Dans le même temps, Kaili, jeune chanteuse à la mode disparait. Son producteur, M. Peng fait appel à Wang Mei, détective privée pour la retrouver.
J'ai reçu ce roman policier grâce au partenariat de l'éditeur (en fait, Nil éditions fait partie du groupe Robert Laffont) et de B.O.B. A l'ouverture de l'enveloppe, j'ai vu une couverture magnifique : un beau rouge vif avec le papillon noir et blanc. Maintenant, reste à savoir si le contenu vaut le contenant. Eh bien, je suis assez satisfait de ma lecture. Alors, certes, ce n'est pas le polar du siècle, et l'enquêtrice manque un peu d'épaisseur, mais l'insertion dans la société chinoise est intéressante.

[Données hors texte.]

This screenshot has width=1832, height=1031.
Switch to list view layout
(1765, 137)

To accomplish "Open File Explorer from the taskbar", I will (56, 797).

Ce qui est bien avec les livres c'est que l'on voyage. Très récemment, je suis passé au Royaume-Uni, en Suisse, à Versailles, en Italie, en Russie et donc en Chine maintenant, avant de repartir pour l'Italie. Je suis dans un état... Ca doit être le décalage horaire ???
Bon, revenons à notre enquête : on se doute que les deux histoires développées en parallèle vont se rejoindre. La confirmation arrive d'ailleurs assez rapidement. L'enquête, même si elle n'est jamais désagréable, n'est pas l'intérêt principal du livre à mes yeux. J'ai beaucoup aimé la description de la société chinoise : la difficulté de vivre au quotidien, le soutien des uns et des autres pour s'en sortir, l'impossibilité des autochtones de dire réellement leur façon de penser parce qu'ils ne savent jamais si leur interlocuteur ne va pas les dénoncer, la trahison, la difficulté d'être une fille ou une femme en Chine. Je me doutais de tout cela, mais là, c'est écrit par quelqu'un qui l'a vécu et qui, selon l'éditeur, était sur la place Tienanmen la veille de la sanglante répression.
Encore une fois -ça m'arrive assez souvent- je trouve que le contexte sauve très largement ce roman. Néanmoins, je ne serais pas contre suivre Wang Mei dans ses prochaines enquêtes -enquêtes qu'elle mène sous le couvert d'une entreprise de conseil, puisque les détectives sont interdits en Chine ! 
A bientôt donc, j'espère pour de prochaines aventures.